→ WRITTEN TASK: Duplicate the rows below word for word, starting with the line that contains "pixels. (x=257, y=1075)" and going on through the line that contains "coord(571,373)", with both of those lines included.

→ MATERIAL FOR THIS TASK:
--- Start ---

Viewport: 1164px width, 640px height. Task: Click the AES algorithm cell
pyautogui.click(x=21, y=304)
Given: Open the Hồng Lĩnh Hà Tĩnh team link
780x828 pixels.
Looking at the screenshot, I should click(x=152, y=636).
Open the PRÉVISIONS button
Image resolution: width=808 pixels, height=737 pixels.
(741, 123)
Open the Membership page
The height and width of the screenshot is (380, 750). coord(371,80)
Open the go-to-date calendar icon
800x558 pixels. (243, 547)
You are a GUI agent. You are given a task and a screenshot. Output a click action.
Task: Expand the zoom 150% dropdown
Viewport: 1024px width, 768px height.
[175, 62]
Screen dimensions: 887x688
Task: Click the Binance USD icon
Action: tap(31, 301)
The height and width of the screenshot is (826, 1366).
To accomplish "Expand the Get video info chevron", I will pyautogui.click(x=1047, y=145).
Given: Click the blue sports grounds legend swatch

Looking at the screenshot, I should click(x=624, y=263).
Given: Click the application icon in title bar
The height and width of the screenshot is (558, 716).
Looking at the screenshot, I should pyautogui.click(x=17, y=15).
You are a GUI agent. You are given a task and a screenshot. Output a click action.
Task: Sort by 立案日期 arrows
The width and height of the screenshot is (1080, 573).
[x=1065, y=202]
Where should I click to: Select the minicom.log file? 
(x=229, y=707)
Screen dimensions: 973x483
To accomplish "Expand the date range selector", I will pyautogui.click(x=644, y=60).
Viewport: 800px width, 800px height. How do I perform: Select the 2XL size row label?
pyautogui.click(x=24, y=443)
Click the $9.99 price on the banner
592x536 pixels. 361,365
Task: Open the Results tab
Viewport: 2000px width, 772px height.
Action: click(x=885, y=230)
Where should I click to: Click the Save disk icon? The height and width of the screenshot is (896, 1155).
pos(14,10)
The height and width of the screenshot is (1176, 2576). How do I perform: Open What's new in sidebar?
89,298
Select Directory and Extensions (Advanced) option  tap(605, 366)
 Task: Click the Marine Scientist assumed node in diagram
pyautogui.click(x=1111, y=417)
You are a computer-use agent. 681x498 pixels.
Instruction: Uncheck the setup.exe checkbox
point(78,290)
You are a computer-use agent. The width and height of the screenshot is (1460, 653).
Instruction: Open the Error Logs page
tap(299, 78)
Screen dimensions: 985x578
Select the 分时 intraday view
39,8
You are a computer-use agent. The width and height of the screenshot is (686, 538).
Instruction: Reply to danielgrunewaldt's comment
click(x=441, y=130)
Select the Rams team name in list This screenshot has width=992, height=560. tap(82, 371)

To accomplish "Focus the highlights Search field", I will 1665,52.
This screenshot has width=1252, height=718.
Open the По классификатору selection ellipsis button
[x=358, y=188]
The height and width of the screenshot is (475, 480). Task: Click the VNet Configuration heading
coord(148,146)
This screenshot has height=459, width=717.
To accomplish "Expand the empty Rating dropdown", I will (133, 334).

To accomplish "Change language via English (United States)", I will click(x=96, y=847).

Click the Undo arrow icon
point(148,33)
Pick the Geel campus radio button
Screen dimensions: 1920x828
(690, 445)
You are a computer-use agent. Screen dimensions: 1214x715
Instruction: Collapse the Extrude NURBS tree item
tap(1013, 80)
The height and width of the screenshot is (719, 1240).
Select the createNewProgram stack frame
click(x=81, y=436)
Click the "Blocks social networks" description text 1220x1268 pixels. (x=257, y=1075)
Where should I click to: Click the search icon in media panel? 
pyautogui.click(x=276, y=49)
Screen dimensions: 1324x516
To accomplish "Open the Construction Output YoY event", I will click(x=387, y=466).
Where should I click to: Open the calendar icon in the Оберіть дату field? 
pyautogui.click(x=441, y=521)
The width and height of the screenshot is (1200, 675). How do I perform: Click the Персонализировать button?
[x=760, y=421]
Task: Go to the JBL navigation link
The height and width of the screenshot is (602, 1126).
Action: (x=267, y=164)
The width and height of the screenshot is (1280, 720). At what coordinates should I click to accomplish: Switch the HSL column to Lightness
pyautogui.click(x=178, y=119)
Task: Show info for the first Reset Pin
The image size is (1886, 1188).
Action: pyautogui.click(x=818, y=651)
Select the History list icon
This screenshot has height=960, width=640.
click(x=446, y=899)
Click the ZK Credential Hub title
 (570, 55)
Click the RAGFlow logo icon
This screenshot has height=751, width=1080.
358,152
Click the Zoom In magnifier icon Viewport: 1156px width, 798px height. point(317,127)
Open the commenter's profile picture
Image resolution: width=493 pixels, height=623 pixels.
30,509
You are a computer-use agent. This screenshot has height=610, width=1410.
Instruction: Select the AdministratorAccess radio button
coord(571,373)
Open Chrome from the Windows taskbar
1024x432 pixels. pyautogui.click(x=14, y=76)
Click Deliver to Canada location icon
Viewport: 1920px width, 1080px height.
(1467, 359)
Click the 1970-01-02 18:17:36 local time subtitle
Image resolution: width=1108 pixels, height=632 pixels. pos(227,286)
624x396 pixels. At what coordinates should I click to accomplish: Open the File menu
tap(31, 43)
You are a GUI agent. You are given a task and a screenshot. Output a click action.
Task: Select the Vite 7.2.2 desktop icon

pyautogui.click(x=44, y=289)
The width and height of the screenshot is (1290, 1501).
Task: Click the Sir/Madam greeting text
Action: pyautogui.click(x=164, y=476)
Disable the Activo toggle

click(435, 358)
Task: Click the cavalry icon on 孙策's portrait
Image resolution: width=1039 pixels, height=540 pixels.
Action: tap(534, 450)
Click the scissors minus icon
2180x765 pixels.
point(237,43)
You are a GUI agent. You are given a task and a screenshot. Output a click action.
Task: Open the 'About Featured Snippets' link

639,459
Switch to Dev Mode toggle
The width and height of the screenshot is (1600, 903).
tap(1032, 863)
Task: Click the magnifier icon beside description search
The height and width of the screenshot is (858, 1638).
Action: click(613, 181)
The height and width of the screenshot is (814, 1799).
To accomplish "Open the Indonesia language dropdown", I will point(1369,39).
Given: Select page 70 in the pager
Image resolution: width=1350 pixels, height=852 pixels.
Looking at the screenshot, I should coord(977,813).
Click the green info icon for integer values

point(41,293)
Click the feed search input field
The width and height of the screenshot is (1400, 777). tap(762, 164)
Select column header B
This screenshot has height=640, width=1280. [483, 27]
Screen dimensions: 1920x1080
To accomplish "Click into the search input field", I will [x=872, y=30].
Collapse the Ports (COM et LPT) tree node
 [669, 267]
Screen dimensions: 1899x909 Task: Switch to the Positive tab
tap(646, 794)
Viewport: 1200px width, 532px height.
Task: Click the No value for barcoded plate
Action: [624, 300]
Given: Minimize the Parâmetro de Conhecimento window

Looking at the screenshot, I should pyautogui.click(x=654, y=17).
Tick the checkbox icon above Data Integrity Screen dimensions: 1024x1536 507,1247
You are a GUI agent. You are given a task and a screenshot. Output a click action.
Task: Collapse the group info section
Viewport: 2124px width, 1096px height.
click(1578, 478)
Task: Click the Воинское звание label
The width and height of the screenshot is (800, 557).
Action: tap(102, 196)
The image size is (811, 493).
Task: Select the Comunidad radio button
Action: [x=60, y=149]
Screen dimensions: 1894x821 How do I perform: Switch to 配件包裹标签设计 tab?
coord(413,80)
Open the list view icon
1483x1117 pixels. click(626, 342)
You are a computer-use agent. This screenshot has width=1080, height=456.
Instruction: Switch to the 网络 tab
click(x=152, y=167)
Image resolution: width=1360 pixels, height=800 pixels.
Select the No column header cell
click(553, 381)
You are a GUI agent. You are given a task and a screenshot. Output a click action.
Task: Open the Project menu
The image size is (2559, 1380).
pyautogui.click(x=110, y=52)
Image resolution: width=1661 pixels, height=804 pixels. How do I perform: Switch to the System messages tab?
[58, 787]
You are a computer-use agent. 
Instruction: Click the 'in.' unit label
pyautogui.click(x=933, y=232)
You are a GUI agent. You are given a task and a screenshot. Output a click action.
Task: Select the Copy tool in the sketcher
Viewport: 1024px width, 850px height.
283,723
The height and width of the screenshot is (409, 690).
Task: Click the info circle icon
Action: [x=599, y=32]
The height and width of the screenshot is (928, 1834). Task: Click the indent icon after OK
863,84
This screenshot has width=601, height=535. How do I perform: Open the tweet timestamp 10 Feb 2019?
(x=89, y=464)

--- End ---

→ TASK RESULT:
Click the "Blocks social networks" description text 1220x1268 pixels. (x=257, y=1075)
Where should I click to: Click the search icon in media panel? 
pyautogui.click(x=276, y=49)
Screen dimensions: 1324x516
To accomplish "Open the Construction Output YoY event", I will click(x=387, y=466).
Where should I click to: Open the calendar icon in the Оберіть дату field? 
pyautogui.click(x=441, y=521)
The width and height of the screenshot is (1200, 675). How do I perform: Click the Персонализировать button?
[x=760, y=421]
Task: Go to the JBL navigation link
The height and width of the screenshot is (602, 1126).
Action: (x=267, y=164)
The width and height of the screenshot is (1280, 720). At what coordinates should I click to accomplish: Switch the HSL column to Lightness
pyautogui.click(x=178, y=119)
Task: Show info for the first Reset Pin
The image size is (1886, 1188).
Action: pyautogui.click(x=818, y=651)
Select the History list icon
This screenshot has height=960, width=640.
click(x=446, y=899)
Click the ZK Credential Hub title
 (570, 55)
Click the RAGFlow logo icon
This screenshot has height=751, width=1080.
358,152
Click the Zoom In magnifier icon Viewport: 1156px width, 798px height. point(317,127)
Open the commenter's profile picture
Image resolution: width=493 pixels, height=623 pixels.
30,509
You are a computer-use agent. This screenshot has height=610, width=1410.
Instruction: Select the AdministratorAccess radio button
coord(571,373)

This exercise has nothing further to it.